L’hôpital où l’on soigne les corps et les cœurs des femmes

Sorti en 2014 et en compétition au FIPA DOC 2019, Congo, un médecin pour sauver les femmes, naît d’une réflexion personnelle : comment espérer que les européens s’intéressent aux problèmes de guerres en Afrique, lorsque les africains expatriés peinent à s’y intéresser eux-mêmes ? C’est la réflexion que se fait la réalisatrice sénégalaise Angèle Diabang à la lecture d’un article dépeignant le travail de Denis Mukwege.

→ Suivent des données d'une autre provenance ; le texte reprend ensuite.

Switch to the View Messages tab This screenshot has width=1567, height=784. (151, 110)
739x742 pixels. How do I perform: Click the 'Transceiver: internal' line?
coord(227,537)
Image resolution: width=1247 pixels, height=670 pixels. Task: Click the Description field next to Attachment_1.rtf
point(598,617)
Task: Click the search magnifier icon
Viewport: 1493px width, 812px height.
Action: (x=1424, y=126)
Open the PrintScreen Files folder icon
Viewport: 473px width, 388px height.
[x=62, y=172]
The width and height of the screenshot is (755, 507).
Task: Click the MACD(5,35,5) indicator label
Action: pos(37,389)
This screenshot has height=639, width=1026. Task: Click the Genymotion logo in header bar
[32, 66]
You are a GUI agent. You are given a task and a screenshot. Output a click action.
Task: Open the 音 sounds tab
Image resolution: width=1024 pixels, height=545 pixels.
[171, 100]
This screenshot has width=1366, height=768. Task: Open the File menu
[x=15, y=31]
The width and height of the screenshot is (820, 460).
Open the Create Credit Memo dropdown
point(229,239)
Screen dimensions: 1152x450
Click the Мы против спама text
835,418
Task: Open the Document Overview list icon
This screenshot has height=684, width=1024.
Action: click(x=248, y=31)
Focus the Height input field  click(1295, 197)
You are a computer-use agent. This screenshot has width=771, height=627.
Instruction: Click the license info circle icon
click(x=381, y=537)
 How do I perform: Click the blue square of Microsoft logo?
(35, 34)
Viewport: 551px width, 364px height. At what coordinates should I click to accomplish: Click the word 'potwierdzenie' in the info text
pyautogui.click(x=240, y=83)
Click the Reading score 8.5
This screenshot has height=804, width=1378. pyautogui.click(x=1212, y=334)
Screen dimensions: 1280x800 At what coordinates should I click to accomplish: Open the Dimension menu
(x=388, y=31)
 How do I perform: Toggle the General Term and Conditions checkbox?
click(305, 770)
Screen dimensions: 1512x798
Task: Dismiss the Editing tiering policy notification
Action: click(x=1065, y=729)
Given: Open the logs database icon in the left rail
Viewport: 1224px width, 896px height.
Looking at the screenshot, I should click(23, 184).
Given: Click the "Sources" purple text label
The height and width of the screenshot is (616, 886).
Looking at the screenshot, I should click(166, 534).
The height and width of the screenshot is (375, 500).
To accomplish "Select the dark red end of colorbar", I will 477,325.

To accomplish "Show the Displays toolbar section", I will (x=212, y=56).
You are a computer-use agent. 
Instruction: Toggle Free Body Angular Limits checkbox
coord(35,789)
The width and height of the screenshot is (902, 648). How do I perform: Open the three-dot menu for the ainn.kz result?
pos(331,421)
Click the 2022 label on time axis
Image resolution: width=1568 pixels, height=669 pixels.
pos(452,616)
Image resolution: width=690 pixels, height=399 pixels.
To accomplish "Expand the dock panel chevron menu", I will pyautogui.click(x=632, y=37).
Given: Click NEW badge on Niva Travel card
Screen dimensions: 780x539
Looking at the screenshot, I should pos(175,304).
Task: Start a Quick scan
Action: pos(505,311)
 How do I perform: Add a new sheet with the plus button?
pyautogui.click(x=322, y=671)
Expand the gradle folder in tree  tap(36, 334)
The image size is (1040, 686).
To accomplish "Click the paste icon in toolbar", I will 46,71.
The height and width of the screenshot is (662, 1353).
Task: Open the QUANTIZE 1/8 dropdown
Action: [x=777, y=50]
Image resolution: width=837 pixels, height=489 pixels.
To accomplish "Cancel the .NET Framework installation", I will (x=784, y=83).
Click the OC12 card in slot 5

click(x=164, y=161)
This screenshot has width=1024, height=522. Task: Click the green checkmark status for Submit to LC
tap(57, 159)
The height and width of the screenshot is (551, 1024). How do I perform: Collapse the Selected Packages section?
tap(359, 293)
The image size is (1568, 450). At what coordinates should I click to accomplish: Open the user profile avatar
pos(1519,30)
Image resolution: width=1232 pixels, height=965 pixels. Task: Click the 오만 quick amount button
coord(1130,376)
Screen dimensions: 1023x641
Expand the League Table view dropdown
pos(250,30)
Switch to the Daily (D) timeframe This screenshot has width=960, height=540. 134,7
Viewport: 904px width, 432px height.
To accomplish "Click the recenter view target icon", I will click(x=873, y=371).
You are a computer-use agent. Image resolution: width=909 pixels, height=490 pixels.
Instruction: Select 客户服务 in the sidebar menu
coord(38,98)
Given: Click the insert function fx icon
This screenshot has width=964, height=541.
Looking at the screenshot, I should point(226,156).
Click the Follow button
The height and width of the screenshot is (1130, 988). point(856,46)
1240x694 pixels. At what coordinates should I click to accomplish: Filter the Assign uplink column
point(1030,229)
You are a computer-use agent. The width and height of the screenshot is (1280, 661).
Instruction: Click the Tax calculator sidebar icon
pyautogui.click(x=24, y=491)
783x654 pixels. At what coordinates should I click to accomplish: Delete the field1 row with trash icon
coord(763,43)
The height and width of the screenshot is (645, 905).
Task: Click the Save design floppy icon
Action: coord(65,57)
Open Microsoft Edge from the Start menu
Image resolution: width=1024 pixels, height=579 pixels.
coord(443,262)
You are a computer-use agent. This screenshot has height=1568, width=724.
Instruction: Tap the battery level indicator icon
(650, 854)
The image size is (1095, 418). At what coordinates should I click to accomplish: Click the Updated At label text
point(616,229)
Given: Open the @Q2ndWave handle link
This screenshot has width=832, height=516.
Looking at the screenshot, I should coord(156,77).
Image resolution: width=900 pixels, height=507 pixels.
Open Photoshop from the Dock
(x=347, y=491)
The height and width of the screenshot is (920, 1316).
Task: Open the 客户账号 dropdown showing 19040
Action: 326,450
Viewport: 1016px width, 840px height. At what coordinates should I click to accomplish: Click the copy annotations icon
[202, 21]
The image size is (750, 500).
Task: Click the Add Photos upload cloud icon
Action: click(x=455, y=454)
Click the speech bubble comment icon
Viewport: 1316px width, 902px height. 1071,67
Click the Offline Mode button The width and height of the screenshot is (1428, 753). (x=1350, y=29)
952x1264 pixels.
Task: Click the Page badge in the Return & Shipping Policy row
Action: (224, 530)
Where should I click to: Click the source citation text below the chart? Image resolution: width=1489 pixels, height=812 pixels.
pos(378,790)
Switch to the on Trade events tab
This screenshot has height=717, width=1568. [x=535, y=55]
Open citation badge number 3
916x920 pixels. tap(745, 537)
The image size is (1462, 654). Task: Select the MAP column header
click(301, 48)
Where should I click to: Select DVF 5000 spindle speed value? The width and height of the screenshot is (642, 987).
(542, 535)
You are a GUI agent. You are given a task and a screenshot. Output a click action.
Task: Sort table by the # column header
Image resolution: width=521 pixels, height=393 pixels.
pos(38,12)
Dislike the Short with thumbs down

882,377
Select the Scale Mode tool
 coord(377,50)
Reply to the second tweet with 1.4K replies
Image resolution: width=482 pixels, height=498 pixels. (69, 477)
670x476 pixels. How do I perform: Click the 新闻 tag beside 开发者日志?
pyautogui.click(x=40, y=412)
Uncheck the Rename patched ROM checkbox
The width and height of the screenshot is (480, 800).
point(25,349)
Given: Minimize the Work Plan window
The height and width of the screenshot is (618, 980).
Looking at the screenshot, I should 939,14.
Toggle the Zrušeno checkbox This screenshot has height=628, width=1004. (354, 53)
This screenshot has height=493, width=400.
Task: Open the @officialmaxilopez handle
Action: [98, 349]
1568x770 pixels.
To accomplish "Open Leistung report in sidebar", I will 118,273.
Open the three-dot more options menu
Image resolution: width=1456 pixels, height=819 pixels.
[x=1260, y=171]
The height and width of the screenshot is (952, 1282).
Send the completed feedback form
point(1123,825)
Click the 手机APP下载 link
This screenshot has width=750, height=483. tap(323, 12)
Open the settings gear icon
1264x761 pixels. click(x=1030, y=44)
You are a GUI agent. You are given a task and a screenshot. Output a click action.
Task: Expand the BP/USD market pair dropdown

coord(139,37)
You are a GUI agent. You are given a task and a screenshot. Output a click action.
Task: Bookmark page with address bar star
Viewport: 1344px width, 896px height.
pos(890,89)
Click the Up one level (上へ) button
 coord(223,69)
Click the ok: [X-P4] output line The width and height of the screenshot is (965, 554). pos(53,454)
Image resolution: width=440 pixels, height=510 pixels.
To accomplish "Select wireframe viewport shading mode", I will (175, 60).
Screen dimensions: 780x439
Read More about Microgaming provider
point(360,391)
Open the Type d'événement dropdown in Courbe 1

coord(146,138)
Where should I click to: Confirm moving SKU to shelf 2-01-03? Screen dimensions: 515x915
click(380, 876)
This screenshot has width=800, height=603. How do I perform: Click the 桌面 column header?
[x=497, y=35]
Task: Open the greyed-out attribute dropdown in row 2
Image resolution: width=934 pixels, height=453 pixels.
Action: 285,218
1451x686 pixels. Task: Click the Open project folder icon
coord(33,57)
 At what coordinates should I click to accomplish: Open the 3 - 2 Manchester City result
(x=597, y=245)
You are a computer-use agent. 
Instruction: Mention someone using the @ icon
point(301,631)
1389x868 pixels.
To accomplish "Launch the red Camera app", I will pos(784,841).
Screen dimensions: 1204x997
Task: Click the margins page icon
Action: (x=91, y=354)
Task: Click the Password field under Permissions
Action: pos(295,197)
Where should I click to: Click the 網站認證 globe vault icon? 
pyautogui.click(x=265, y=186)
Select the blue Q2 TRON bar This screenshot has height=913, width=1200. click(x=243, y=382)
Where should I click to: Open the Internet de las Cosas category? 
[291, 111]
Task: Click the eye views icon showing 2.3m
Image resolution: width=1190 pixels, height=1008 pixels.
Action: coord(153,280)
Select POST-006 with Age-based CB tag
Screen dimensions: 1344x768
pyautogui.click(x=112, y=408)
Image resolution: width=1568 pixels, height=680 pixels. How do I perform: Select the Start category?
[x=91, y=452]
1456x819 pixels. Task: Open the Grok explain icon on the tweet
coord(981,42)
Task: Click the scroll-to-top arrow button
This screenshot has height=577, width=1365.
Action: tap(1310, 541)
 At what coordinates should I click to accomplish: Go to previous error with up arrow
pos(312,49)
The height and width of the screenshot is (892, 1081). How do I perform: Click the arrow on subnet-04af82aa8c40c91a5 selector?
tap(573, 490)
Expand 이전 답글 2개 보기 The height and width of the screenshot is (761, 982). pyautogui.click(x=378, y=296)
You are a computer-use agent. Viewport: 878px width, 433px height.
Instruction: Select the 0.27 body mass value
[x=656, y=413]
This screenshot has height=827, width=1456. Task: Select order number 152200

Denis Mukwege est un médecin gynécologue congolais, directeur et fondateur de l’hôpital Panzi à Bukavu. Aussi connu sous le surnom de « l’homme qui répare les femmes », Prix Nobel de la Paix en 2018, il suscite l’intérêt de la presse française en 2012 grâce à son discours à l’ONU. Il y fait un appel à l’aide et à l’action contre l’utilisation du viol comme arme de guerre au Congo. Depuis la fin des années 90, les violences sexuelles sur les femmes sont en effet employées par les groupes armés dans leur tentative de s’emparer des ressources en minerais dont regorge la terre congolaise. Et pour cela, ils détruisent les populations qui vivent sur ces terres, par tous les moyens possibles.

Lorsqu’il fait ce discours, Denis Mukwege est en exil après avoir été la cible de trois tentatives de meurtre. Quand il rencontre Angèle Diabang, qui est devenue fascinée par son travail, et une fois la surprise passée (car apparemment, ce ne sont d’habitude que des personnes blanches qui veulent le filmer), il l’invite à l’accompagner lors de son retour d’exil et la reprise de ses fonctions à l’hôpital en 2013. Après les ovations et les embrassades des femmes qui acclament le retour de Denis Mukwege, nous découvrons l’hôpital Panzi, lieu de sauvetage, de reconstruction, et de retour à la vie. Les couleurs chaudes et chatoyantes, le son des chants des femmes, nous font entrer dans un univers où les maître-mots sont bienveillance, entraide, et désir de vivre.

À travers les témoignages du Docteur Mukwege, de la psychologue, de la conseillère juridique, et surtout des patientes, on nous présente l’histoire de ces victimes, et le fonctionnement de l’hôpital. Ce lieu a été ouvert en 1999 par Denis Mukwege dans sa propre maison, pour aider les femmes en besoin d’une césarienne ; a rapidement été agrandi et s’est dédié aux femmes victimes de violences sexuelles. Les femmes y sont d’abord accueillies et soignées, puis s’en suit un long travail d’accompagnement psychologique, économique et juridique. Elles mettent des mots sur leur douleur, apprennent à l’accepter et à avancer malgré tout. Une fois leur état physique stabilisé, les femmes passent dans une autre partie de l’établissement, les Maisons Dorcas, où elles apprennent à lire, écrire, utiliser un ordinateur, parler anglais… Des compétences nécessaires pour se trouver une nouvelle place dans la société, car leur famille et leur communauté les ont bien souvent rejetées.

Toujours avec un très grand respect des victimes et de leur histoire et sans jamais les forcer à se dévoiler, le film d’Angèle Diabang est un hommage à la résilience de ces femmes et au dévouement du docteur Mukwege et de son équipe soignante. Mais il est surtout un nouveau message d’alerte sur la situation au Congo, et une demande d’action de la part de la communauté internationale. Demande pour l’instant restée sans réponse.